I'm not sure what you mean by protectionism in Medicare. Do you have specific examples that should eat up the entire budget to cover 73% of the population?

I'm also not sure what you mean by too little fraud enforcement. Medicare fraud lands doctors in jail fairly frequently. More frequently than insurance fraud, which unless it involves an enormous amount of money typically ends in you not being able to submit claims for that company. (I don't know if that is because of the federal nature of the Medicare fraud?)
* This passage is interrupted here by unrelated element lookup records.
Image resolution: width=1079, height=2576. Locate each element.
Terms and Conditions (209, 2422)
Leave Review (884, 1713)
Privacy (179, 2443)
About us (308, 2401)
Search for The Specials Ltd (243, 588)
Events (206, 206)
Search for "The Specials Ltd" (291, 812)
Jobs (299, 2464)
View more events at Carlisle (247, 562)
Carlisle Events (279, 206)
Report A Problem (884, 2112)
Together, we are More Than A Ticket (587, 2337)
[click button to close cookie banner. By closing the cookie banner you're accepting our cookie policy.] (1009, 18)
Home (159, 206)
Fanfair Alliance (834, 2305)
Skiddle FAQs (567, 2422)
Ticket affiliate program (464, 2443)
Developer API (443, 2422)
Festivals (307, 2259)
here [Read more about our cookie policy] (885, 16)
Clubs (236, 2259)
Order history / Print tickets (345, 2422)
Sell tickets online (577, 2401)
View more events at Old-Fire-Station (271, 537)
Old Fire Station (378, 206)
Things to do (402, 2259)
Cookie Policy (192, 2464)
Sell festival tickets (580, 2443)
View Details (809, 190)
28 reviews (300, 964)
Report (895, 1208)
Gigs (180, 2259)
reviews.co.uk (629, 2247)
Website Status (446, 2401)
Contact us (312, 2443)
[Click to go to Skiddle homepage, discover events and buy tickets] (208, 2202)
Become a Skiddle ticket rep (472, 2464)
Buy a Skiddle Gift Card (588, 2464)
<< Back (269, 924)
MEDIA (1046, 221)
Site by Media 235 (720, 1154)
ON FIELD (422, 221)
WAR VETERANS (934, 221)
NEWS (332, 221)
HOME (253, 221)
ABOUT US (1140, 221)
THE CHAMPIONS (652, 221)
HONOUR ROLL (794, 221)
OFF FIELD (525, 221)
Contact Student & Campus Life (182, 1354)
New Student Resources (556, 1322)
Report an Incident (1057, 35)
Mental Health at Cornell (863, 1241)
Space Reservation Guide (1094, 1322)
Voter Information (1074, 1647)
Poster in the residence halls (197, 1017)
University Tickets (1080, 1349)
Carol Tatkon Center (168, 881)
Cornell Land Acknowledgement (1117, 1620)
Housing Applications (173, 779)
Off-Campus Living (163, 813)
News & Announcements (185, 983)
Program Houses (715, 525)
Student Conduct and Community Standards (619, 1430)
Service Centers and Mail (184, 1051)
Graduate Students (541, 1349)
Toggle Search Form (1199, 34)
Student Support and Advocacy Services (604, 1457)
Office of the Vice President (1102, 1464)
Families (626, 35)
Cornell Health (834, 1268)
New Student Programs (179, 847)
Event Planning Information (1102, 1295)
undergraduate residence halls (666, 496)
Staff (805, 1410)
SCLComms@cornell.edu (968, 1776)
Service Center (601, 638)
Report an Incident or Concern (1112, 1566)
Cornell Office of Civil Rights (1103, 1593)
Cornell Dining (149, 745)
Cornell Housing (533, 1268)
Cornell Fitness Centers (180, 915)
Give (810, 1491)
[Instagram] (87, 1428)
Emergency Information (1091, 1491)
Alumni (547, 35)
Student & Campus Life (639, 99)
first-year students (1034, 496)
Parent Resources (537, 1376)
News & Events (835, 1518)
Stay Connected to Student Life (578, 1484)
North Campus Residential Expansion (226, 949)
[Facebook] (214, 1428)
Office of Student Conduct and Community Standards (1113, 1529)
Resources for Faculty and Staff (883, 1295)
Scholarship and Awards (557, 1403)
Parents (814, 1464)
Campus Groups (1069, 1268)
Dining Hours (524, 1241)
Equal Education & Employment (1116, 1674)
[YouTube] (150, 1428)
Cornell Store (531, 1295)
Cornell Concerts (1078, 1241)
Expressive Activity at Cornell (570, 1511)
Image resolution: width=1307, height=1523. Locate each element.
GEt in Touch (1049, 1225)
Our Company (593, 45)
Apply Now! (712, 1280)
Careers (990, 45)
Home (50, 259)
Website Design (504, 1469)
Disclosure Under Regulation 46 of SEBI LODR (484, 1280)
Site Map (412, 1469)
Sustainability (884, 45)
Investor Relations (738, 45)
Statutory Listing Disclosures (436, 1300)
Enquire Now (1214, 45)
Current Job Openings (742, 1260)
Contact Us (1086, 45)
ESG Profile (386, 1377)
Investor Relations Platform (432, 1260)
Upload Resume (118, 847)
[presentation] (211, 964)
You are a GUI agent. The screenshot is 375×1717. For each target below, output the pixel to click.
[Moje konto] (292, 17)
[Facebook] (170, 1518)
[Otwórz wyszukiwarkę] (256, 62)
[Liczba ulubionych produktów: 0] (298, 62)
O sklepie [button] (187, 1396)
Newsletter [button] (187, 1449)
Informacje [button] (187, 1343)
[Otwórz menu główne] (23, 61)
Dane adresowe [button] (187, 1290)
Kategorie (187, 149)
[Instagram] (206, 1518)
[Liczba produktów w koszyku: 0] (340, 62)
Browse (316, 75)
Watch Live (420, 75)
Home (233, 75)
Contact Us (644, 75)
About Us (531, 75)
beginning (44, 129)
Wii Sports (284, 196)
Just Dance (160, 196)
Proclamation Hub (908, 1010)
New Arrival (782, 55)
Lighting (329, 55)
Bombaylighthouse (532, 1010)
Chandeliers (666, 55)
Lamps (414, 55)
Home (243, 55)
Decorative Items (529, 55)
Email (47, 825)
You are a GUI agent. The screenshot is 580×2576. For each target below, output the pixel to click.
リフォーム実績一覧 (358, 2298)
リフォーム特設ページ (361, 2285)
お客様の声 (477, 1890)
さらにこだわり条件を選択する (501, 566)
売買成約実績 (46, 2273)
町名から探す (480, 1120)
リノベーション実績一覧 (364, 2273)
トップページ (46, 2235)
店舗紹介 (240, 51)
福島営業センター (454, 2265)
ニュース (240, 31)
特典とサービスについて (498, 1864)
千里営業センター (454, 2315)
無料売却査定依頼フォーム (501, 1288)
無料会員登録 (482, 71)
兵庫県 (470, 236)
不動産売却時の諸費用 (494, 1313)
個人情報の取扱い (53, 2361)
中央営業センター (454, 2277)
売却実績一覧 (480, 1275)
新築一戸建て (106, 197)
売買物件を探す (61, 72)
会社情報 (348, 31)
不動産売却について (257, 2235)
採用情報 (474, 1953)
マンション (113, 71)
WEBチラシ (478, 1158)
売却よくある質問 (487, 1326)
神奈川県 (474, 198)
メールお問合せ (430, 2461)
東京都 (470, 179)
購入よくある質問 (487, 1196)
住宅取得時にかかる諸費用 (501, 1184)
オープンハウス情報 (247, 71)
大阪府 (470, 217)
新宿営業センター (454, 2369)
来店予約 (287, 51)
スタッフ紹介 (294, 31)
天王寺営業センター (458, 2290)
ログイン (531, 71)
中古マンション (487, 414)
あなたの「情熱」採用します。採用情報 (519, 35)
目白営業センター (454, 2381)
Various folks have asked what the urgency is about passing a health care bill. Setting aside that Democrats have been trying to do that as a specific undertaking since Truman's campaign in 1948, and that even earlier there were debates during FDR's administration, and setting aside that every day people don't get coverage, and suffer, and die prematurely, this is also why, as regards the politics of it.

If a bill is dead if people are given time to find out what's in it, and discuss it, then a bill SHOULD BE dead. That's the bottom line. There's no emergency here, requiring instant action. The urgency is all about getting something done before people can mobilize against it.

That's not a good sort of urgency.

"There's no emergency here, requiring instant action."

I think that depends on your situation.

"The Democratic Party has made it a goal for decades to fix health care coverage in this country."

Since 1935 a National Health Plan has been in the wings.

75 years of waiting and the right wing and their servants the centrists say, "Whoa! Too Fast!"

(From the Broken Record Department*)

In American:

18,000 Americans a year die because of lack of health insurance.

14,000 Americans a day are losing their health insurance.

60% of bankruptcies are tied to medical bills.

75% of those bankruptcies tied to medical bills were of Americans who had health insurance.

The US is behind dozens of other countries on multiple health metrics.

We're behind 49 other countries for life expectancy (how long you'll live).

We're behind 43 other (and the entire European Union combined) for infant mortality rate.

Our US health system is behind 36 other countries.

The corporate-medical-industry is a MONOPOLY that is NOT competitive and loots Americans by rationing health care.

Those that have health care can lose it on the whim of a corporate bureaucrat "rescinding" health care.

25 MILLION Americans are UNDERINSURED.

Over 46 MILLION Americans are UNINSURED.

And America pays twice as much as other industrialized countries for worse results that covers fewer people.

It's time to get health care reform done.